Finally, full documentation is required. It’s important to leverage technology to build effective, streamlined compliance programs. Reporting requires both a high level of detail as well as a time horizon that can span 10 years or more beyond construction, depending on the project.

What this means for you:

  • Work with project sponsors and human resources to validate wage classification and across construction phases, contractor tiers and apprentice ratios.

  • Engage with contractors before the project begins to confirm compliance requirements and sourcing. Remember, projects that source required components domestically may qualify for a domestic content bonus of up to 10%.

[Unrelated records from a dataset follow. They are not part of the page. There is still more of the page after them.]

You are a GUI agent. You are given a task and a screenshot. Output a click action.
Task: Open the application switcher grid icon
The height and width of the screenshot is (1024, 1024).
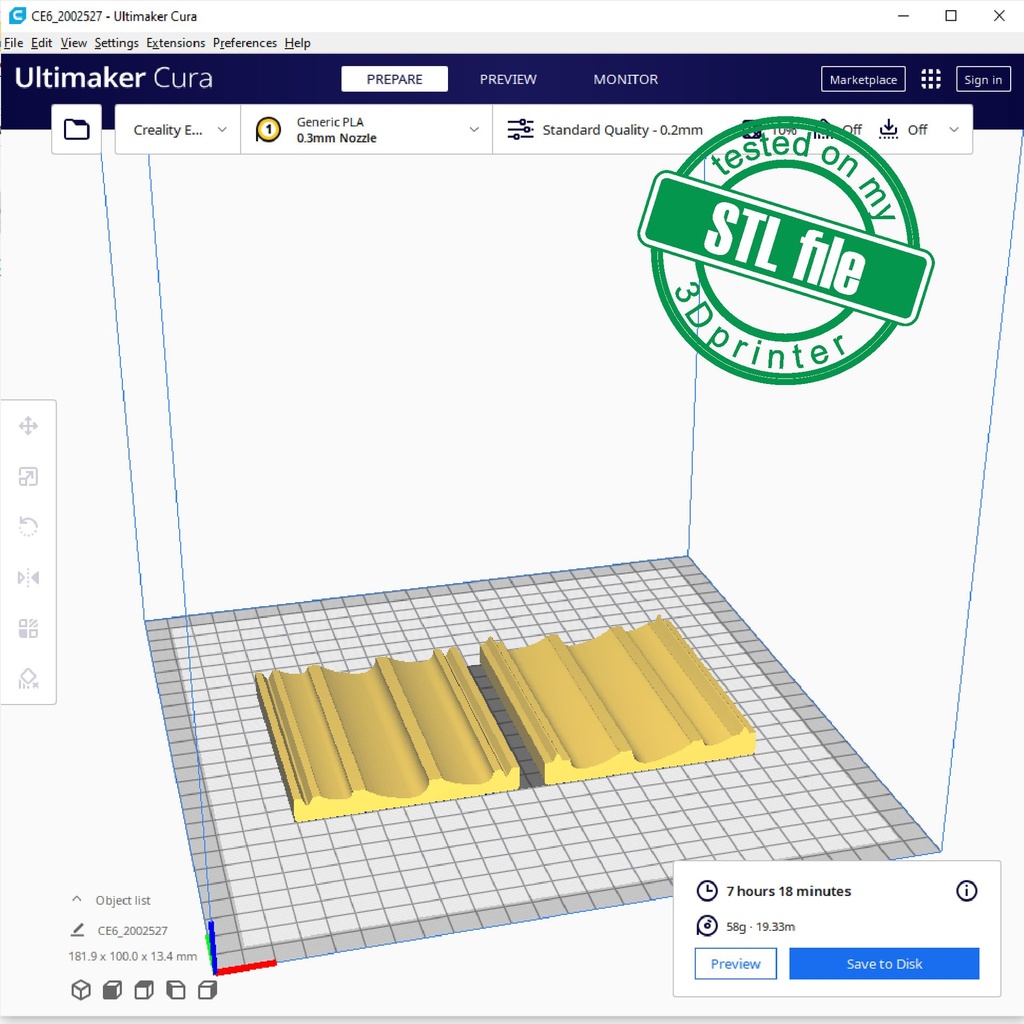[x=931, y=80]
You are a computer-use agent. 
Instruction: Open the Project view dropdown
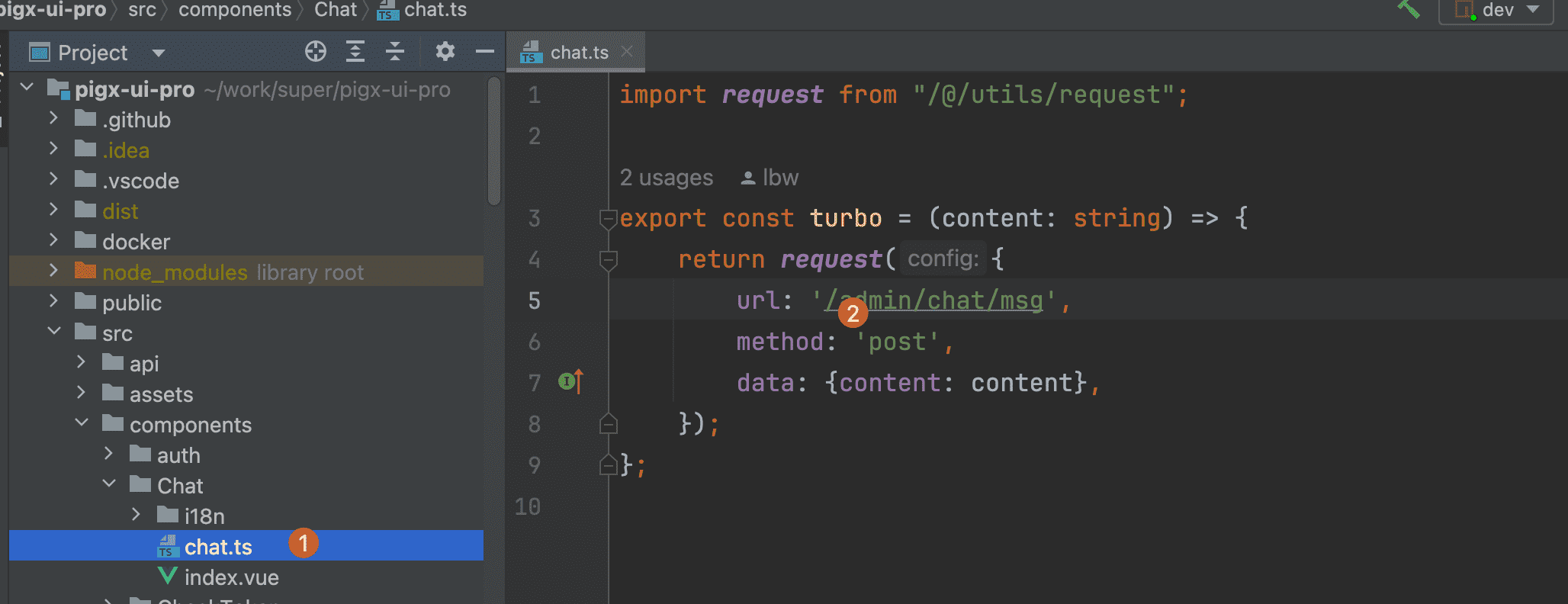pos(158,53)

  • Establish clear audit trails to support multiplier claims in an IRS review.

Bridge policy to practice: Where do you go from here?

The refinements OBBBA made continue to allow energy credits to provide powerful pathways to value. Heightened scrutiny, new certifications and strict disqualification triggers require enhanced diligence. Tax is now at the heart of energy investment strategy, and the path forward is clear: Get to the table early, lead with precision and integrate tax compliance into the full life cycle of energy investments.

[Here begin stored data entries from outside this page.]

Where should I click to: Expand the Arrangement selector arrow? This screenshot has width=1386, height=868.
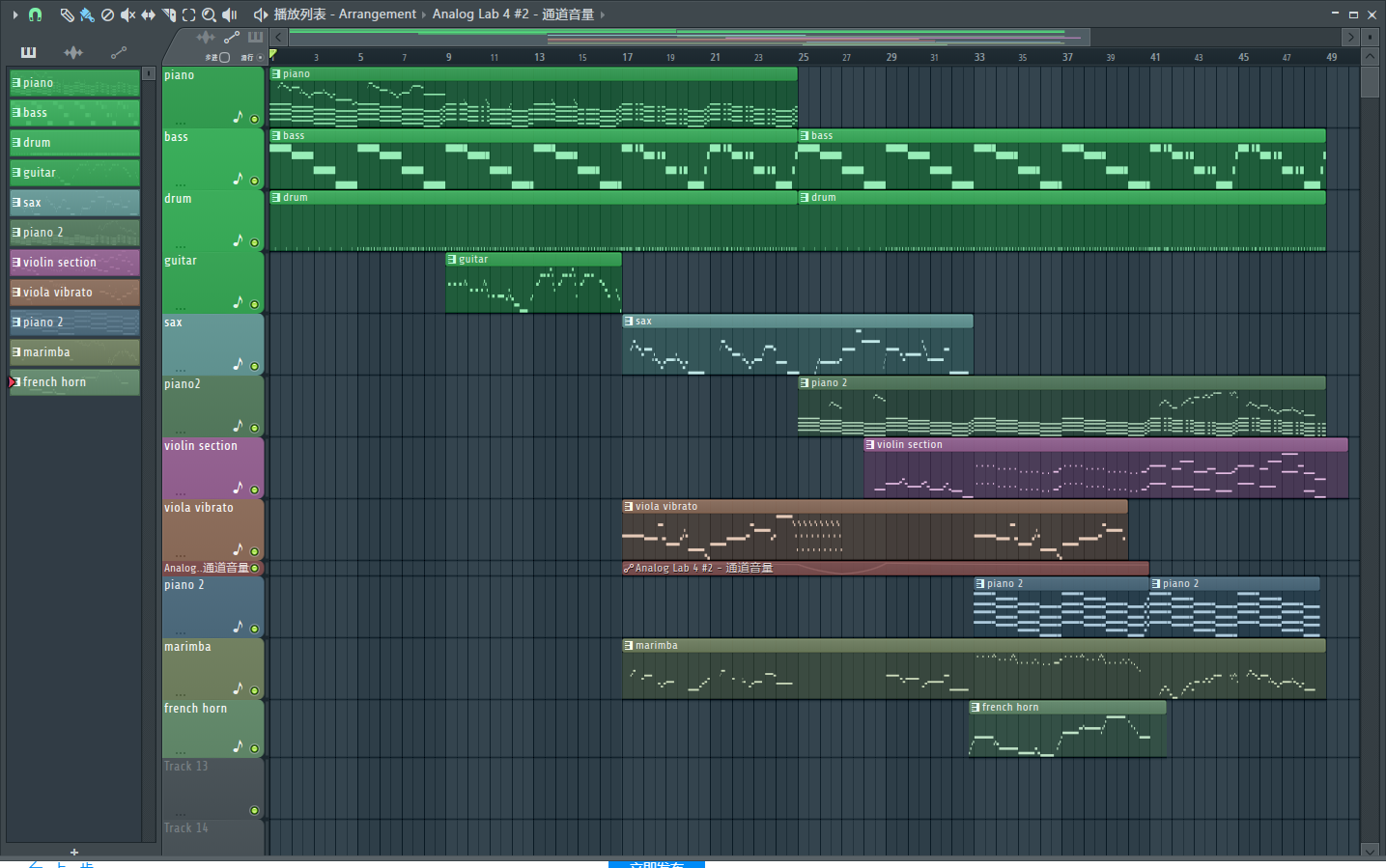tap(423, 14)
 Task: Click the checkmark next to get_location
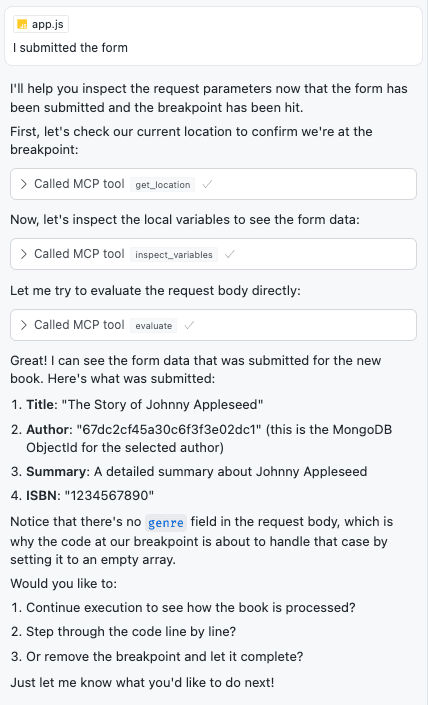[x=207, y=184]
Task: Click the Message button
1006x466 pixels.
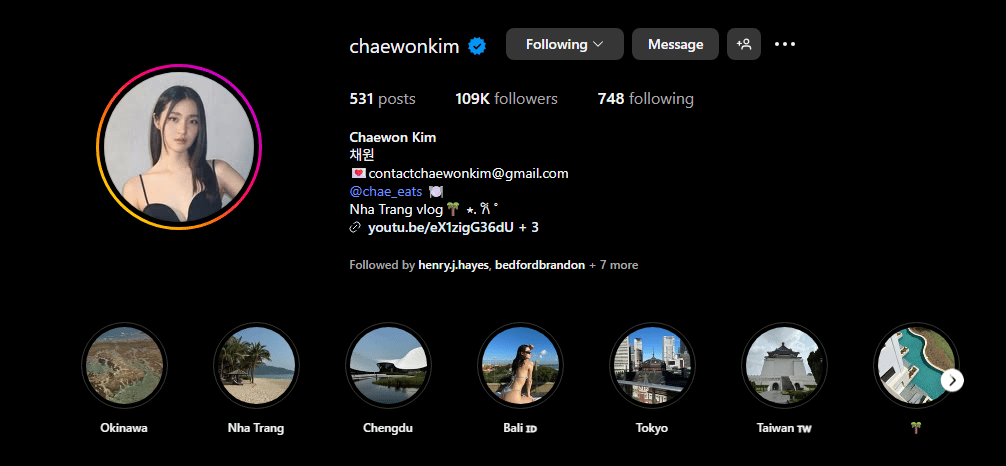Action: pyautogui.click(x=675, y=44)
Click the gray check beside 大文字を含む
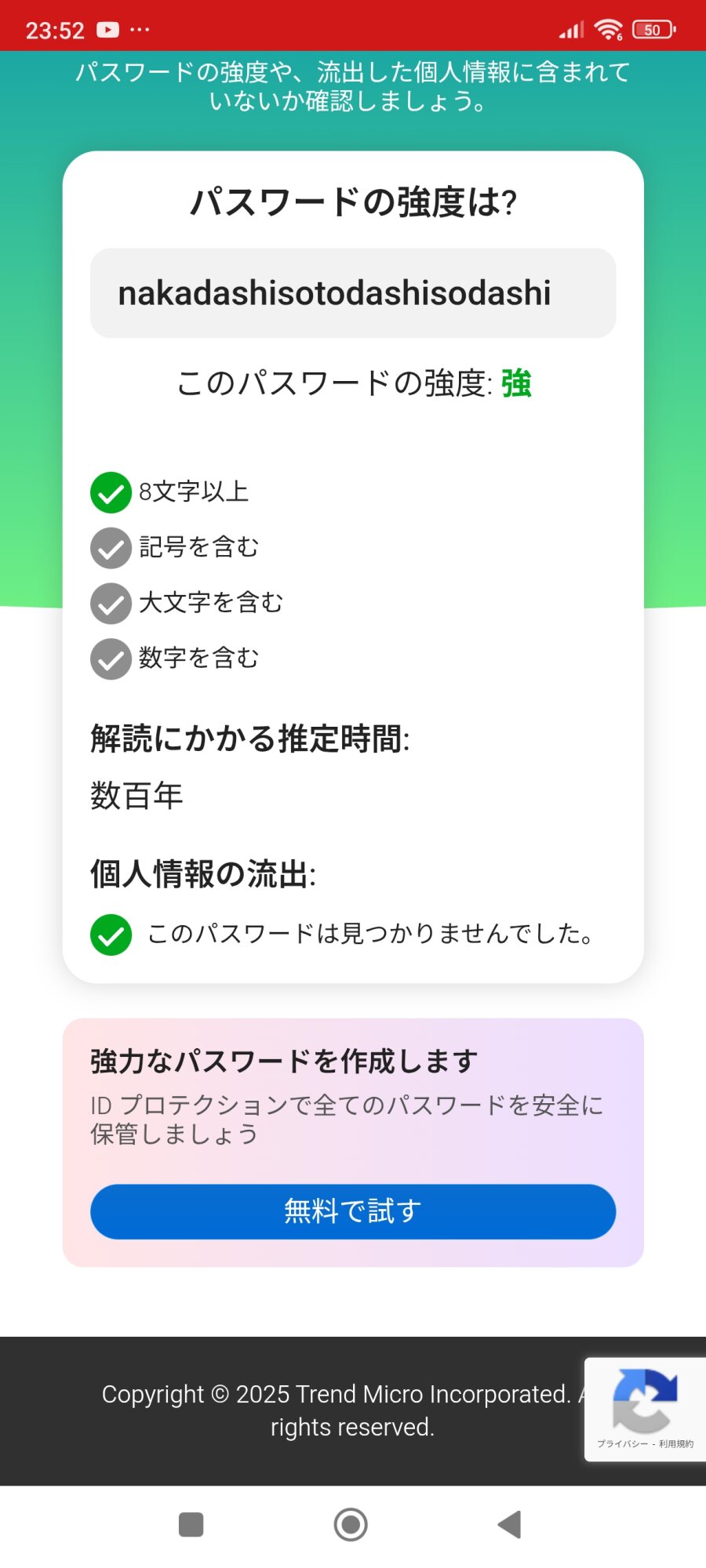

Your next steps? Here are a few:

  • Assess credit monetization opportunities early. Evaluate which projects in your pipeline may qualify for credits and determine whether direct pay or transferability are options that offer the best value based on your company’s tax profile.

  • Review counterparty risk rigorously. Document to certify your project isn’t connected to FEOCs.

  • Invest in automation for tracking. These tools are essential for PWA reporting and long-term credit eligibility.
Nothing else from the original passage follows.